Niespełna 4 proc. dali średnio zarobić tegoroczni debiutanci w pierwszym dniu notowań. Z kolei jeśli ktoś kupił ich akcje w ofercie i trzyma je do teraz, jest ok. 21 proc. nad kreską. Dla porównania: WIG w 2013 r. zyskał ok. 8 proc. Uwagę zwraca bardzo duża rozpiętość stóp zwrotu. Jak burza idą m.in. Feerum, Mabion oraz Global Cosmed. Natomiast niżej niż w dniu debiutu wciąż są wyceniane takie firmy, jak np. Platinum Properties Group, Sco-Pak oraz Invista.
Po grudniowych kiepskich debiutach Energi i Capital Parku stało się jasne, że koniunktura na rynku pierwotnym pozostawia wiele do życzenia. Niemniej jednak giełda spodziewa się, że 2014 r. będzie lepszy od tego roku, a i eksperci są dobrej myśli. – Zakładam blisko 30 debiutów w 2014 r. Tym, co zwiększa atrakcyjność rynku pierwotnego, jest przyspieszający wzrost gospodarczy, sprzyjający poprawie wyników finansowych. Z drugiej strony rosnące wyceny na GPW zachęcają właścicieli do pozyskania kapitału – mówi Sobiesław Kozłowski, analityk DM Raiffeisen. Dodaje, że te warunki stwarzają szanse na zbliżenie popytu i podaży. – Kwestią nierozstrzygniętą jest polityka inwestycyjna OFE w 2014 r. oraz nastawienie zagranicy do rynków rozwijających się – wskazuje zarazem analityk.
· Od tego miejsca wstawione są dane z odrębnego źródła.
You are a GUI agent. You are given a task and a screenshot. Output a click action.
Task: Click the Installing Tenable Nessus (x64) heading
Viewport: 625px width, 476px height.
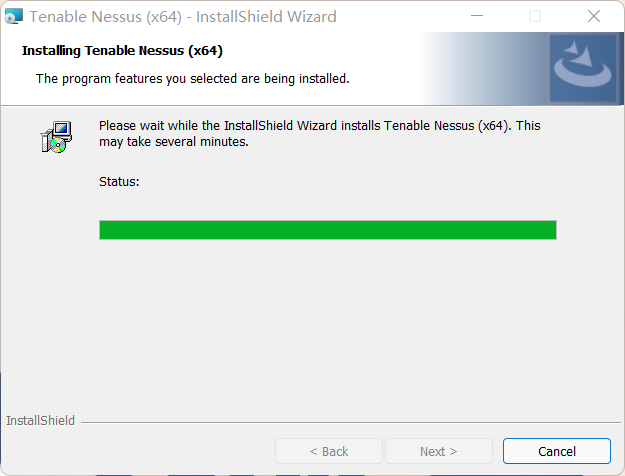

Obserwowane w II połowie roku ożywienie na rynku pierwotnym w Warszawie postępuje znacząco wolniej niż na wielu innych rynkach w Europie, m.in. w Londynie, gdzie liczba i wartość IPO osiągają najwyższe poziomy od 2007 r. – Słabsza pozycja warszawskiego parkietu wynika przede wszystkim z zawirowań związanych ze zmianami w systemie emerytalnym i towarzyszącymi temu obawami inwestorów – uważa Filip Gorczyca, menedżer w zespole ds. rynków kapitałowych PwC. Ocenia jednak, że perspektywy rynku pierwotnego na rok 2014 są obiecujące. – Inwestorzy są coraz bardziej skłonni kupować akcje ciekawych i dobrze przygotowanych spółek, zwłaszcza tych przeprowadzających większe oferty. Spodziewamy się, że trend ten będzie kontynuowany w 2014 r. Miejmy nadzieję, że lepsza koniunktura dotyczyć będzie również IPO spółek małych i średnich, którym od pewnego czasu jest znacznie trudniej pozyskać kapitał niż większym podmiotom – mówi.
MSP: węglowe spółki na parkiet
Grzegorz Zawada, dyrektor DM PKO BP, podkreśla, że poprawa koniunktury w II połowie tego roku spowodowała znaczną kumulację ofert w ostatnim kwartale. – Nie oczekiwałbym utrzymania takiego tempa w przyszłym roku – mówi. Podkreśla, że w 2013 r. w czterech IPO DM PKO BP pełnił funkcję oferującego. Wśród nich były dwie największe oferty: Energa i PKP Cargo. – Obecnie kontynuujemy prace nad kilkoma kolejnymi transakcjami, z którymi chcielibyśmy wyjść na rynek w przyszłym roku – mówi.
Zapytaliśmy Ministerstwo Skarbu Państwa, czy zamierza w 2014 r. wprowadzić jakieś spółki na giełdę. Konkretów na razie brak. – MSP analizuje różne możliwości. Nasze działania będą uzależnione od sytuacji rynkowej i stopnia przygotowania samych spółek do debiutu – poinformowało nas biuro prasowe resortu. Na rynku mówi się, że w gronie ewentualnych debiutantów mógłby być Węglokoks oraz KHW, a ten pierwszy podobno ma wejść na giełdę już w I kwartale 2014 r. Jednak wydaje się to mało prawdopodobne. Zdaniem ekspertów kumulacja debiutów nastąpi raczej w końcówce przyszłego roku. – Uważam, że druga połowa 2014 r. i początek 2015 r. będą udane dla spółek z GPW. W takim otoczeniu oferty pierwotne cieszą się większym zainteresowaniem inwestorów – mówi Jerzy Nikorowski, doradca inwestycyjny BM BNP Paribas Polska.